Il tuo obiettivo :: Trascrivi tutte le righe delle voci qui sotto in una tabella Markdown con le colonne «Num» e «Testo», omettendo le righe vuote. Lascia fuori dalla risposta le immagini.

━━━━━ Dati disponibili

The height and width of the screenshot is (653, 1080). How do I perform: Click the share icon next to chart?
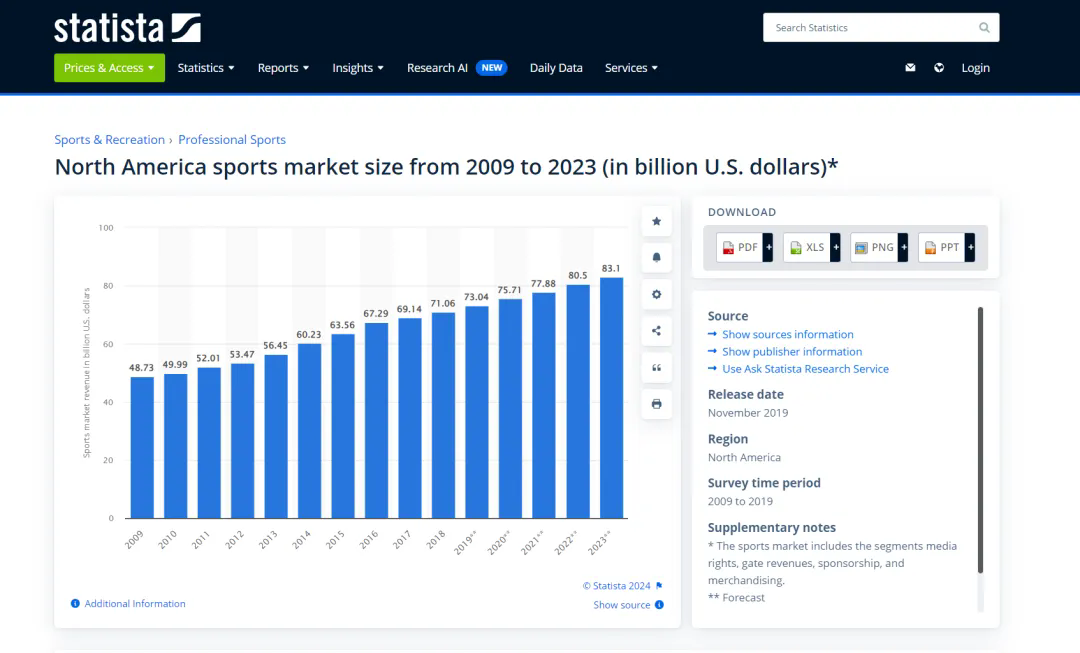click(x=656, y=331)
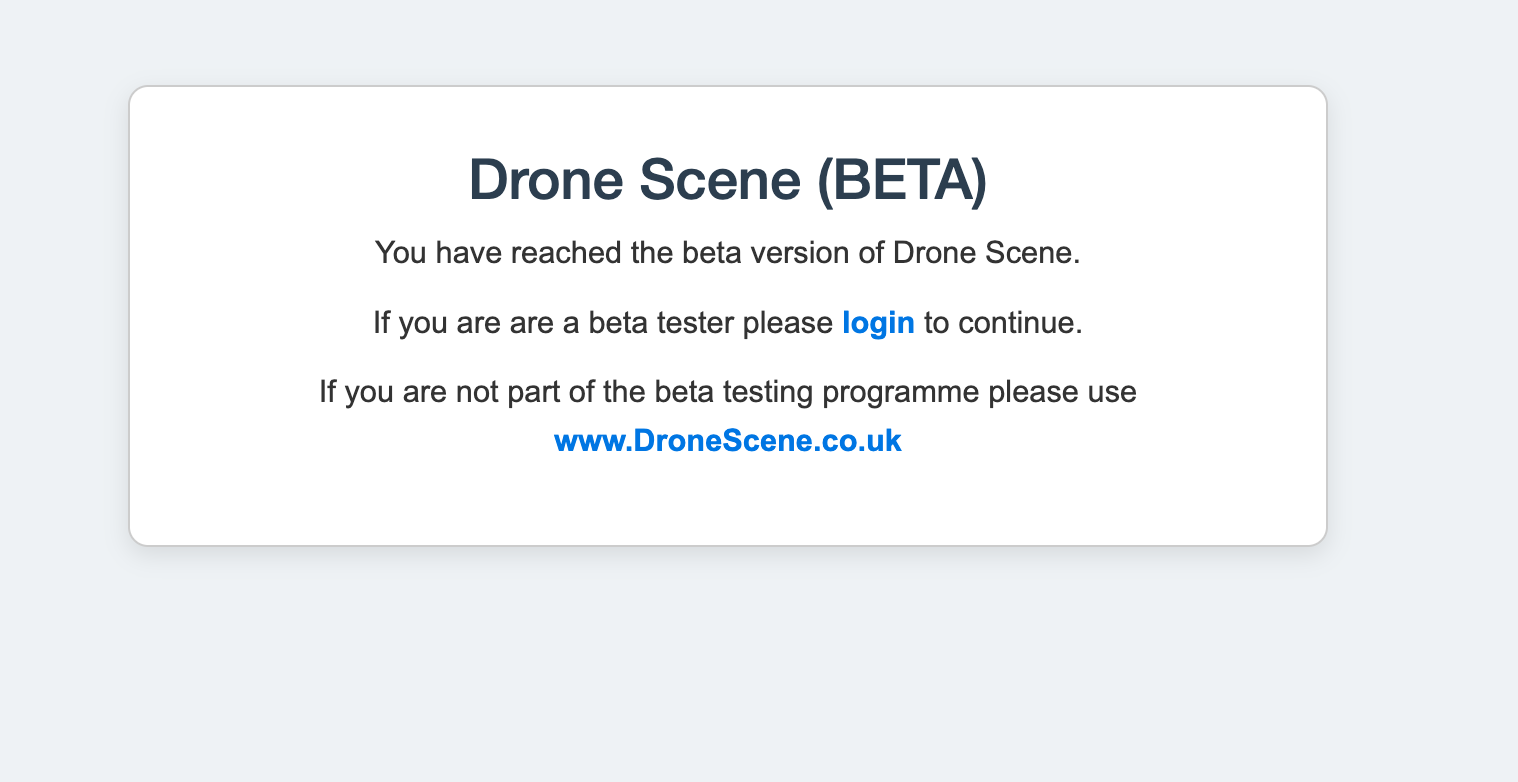This screenshot has height=782, width=1518.
Task: Click the word 'Scene' in the heading
Action: point(720,180)
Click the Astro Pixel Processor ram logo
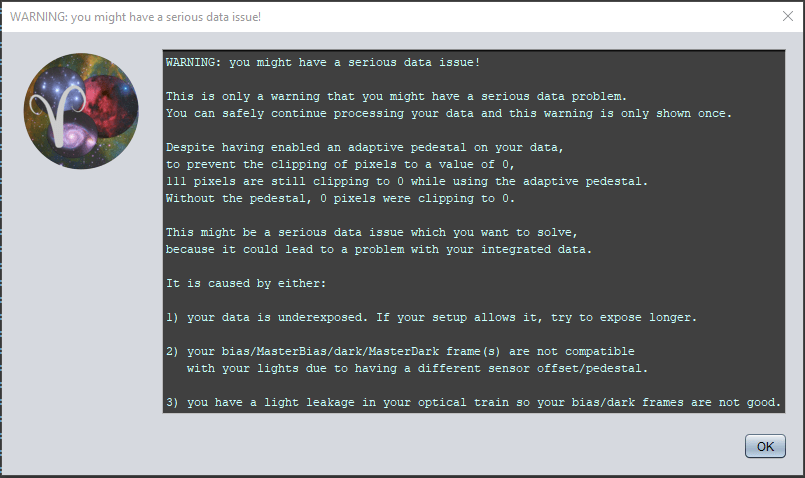The height and width of the screenshot is (478, 805). (x=81, y=111)
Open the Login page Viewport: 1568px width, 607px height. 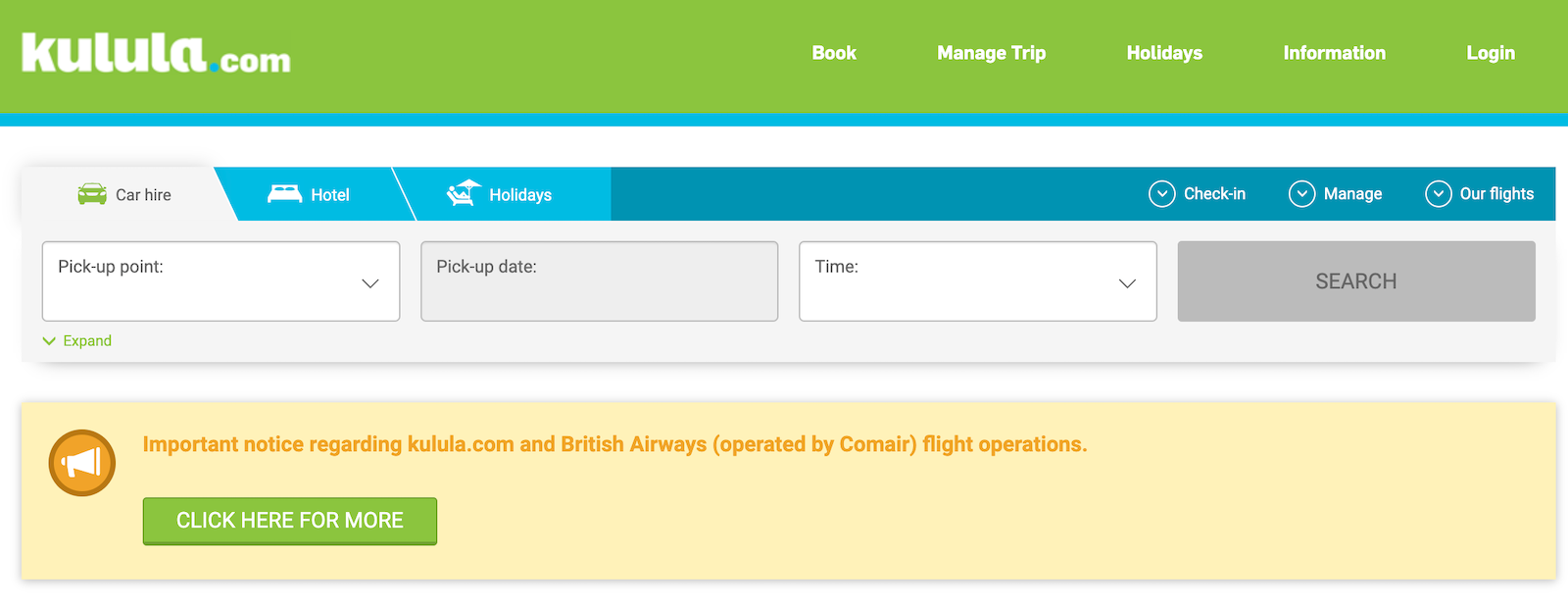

━━━━━━━━━━

Risposta all'esercizio ::
| Num | Testo |
|---|---|
| 1 | The height and width of the screenshot is (653, 1080). How do I perform: Click the share icon next to chart? |
| 2 | click(x=656, y=331) |
| 3 | This screenshot has height=782, width=1518. |
| 4 | Task: Click the word 'Scene' in the heading |
| 5 | Action: point(720,180) |
| 6 | Click the Astro Pixel Processor ram logo |
| 7 | The height and width of the screenshot is (478, 805). (x=81, y=111) |
| 8 | Open the Login page Viewport: 1568px width, 607px height.  |